Stored items:
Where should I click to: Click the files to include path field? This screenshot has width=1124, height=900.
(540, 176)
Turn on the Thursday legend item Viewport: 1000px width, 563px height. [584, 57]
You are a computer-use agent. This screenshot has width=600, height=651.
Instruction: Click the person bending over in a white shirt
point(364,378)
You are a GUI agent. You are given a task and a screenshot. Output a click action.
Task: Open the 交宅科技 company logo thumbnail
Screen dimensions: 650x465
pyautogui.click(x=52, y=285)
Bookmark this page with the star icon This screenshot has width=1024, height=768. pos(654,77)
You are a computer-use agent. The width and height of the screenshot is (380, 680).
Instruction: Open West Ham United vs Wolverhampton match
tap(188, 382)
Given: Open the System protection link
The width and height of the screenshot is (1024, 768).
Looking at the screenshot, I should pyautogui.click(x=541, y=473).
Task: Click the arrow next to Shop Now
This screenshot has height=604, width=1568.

## TASK PROMPT
Filter the records for lines holding the string "computer". Copy each one.

## ANSWER BOX
You are a computer-use agent. This screenshot has width=600, height=651.
You are a computer-use agent. The width and height of the screenshot is (380, 680).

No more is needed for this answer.